A number of people have been puzzled to know what we are doing in the team. Some have not liked the idea of an appointment, concerned that it might mean there is something wrong with them. Not everyone is aware of the wide range of work that psychologists do nowadays – some may be worried that psychologists only work with those who are suffering from some kind of serious mental problem. They might not know that psychologists now work in all kinds of teams in health services, for example with cardiac patients to enable recovery, and with stroke patients to aid rehabilitation. Psychologists who work in these health settings work closely with everyone in the team so that patients are offered support to cope as best they can with whatever health challenges they are facing. Sometimes this means taking time to understand a different perspective – why a teenager is insisting that they don’t want to treat themselves, why someone might be very reluctant to follow certain advice or take up the offer of surgery, or how come someone has stopped coming to appointments and isn’t looking after their health any more. At other times it means offering routine support at times of change: for example starting school, going from juniors to high school, leaving home for work or further study, expecting a baby, changes in the workplace, or at times of illness or other family disruption that can present extra challenges if you have a health condition.
What happens during an appointment?
So what do we actually do during an appointment? Most individual appointments with a psychologist involve about an hour spent talking together; sometimes the greatest benefit is to just talk, if this is the case a regular time to meet is arranged for a series of sessions to do just that. Where anxiety or low mood is part of the picture, specific therapies might be more helpful. This means talking, but in a more focused way, using particular ideas about the relationship between thinking, feeling and doing, to understand how a person is experiencing the world. Some people are less keen to talk in depth and prefer to learn more specific self help techniques that may work for them – this might include learning a relaxation technique or mindfulness. Both can be helpful when people are wanting to slow their bodies and minds down when they feel under pressure. Quite a few people have been surprised by the impact of using some simple techniques on a regular basis. Some websites and books about these are detailed below.
Bringing up a child with Haemophilia can also present challenges, parents might want to think about how best to help a child overcome their fear of needles or treatment, or how to help them tell their friends about their haemophilia. Couples may want to talk over how to manage raising children with different needs and how best to talk to their children about Haemophilia. Some child friendly books for parents and children to work on together about everyday childhood challenges are listed below.
Some common themes
These are some of the issues that have come up in our conversations with people who have come to see us.
– The dilemmas parents face when wanting to promote independence in their children while at the same time wanting to protect them from bumps and bleeds. This is especially hard if family members disagree about what is best.
– The way that upsetting family changes like divorce and bereavement can make managing haemophilia more difficult
– What it is like to feel a bit different from others at home, at work, or at school and how hard it can be to decide how much to tell people outside the family about Haemophilia
– How irritating it can be when the general public seem so ignorant about haemophilia and bleeding disorders
– What it is like to experience huge frustration when pain or incapacity prevents someone doing their usual things, at work, at school or in sport. How difficult it can be to make decisions about surgery when no one has a crystal ball.

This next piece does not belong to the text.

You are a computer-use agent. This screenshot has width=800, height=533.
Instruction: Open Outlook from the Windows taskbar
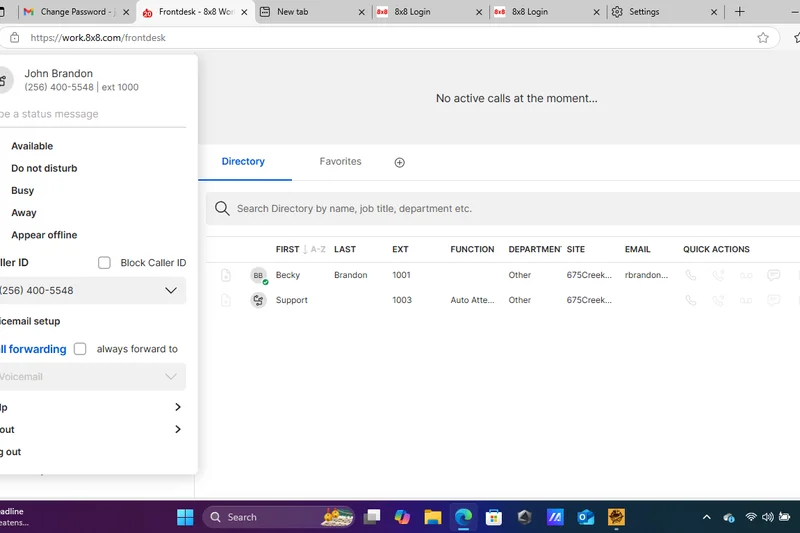[x=586, y=517]
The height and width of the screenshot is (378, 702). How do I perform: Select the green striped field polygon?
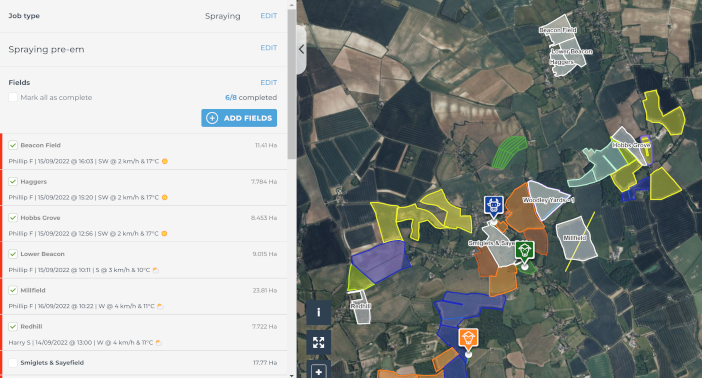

– How annoying some children find it when hospital appointments get in the way of school or other activities
– What a positive experience it can be for children and parents to meet others who come to the centre. How important it is that people; friends, family members, colleagues, professionals ‘get it’.
Of course not everyone will want an appointment, many individuals and families prefer and do fine managing things themselves with the support of the medical and nursing team, friends and their wider family.
So the other aspect of our work is to bring a psychological perspective to the way that medical and nursing care is provided to people with haemophilia and raise awareness of the different challenges that those with a bleeding disorder face.
We know that any life long condition brings extra demands, and we aim to work with everyone at the centre to provide a service that understands those everyday demands and challenges and how they can change over time.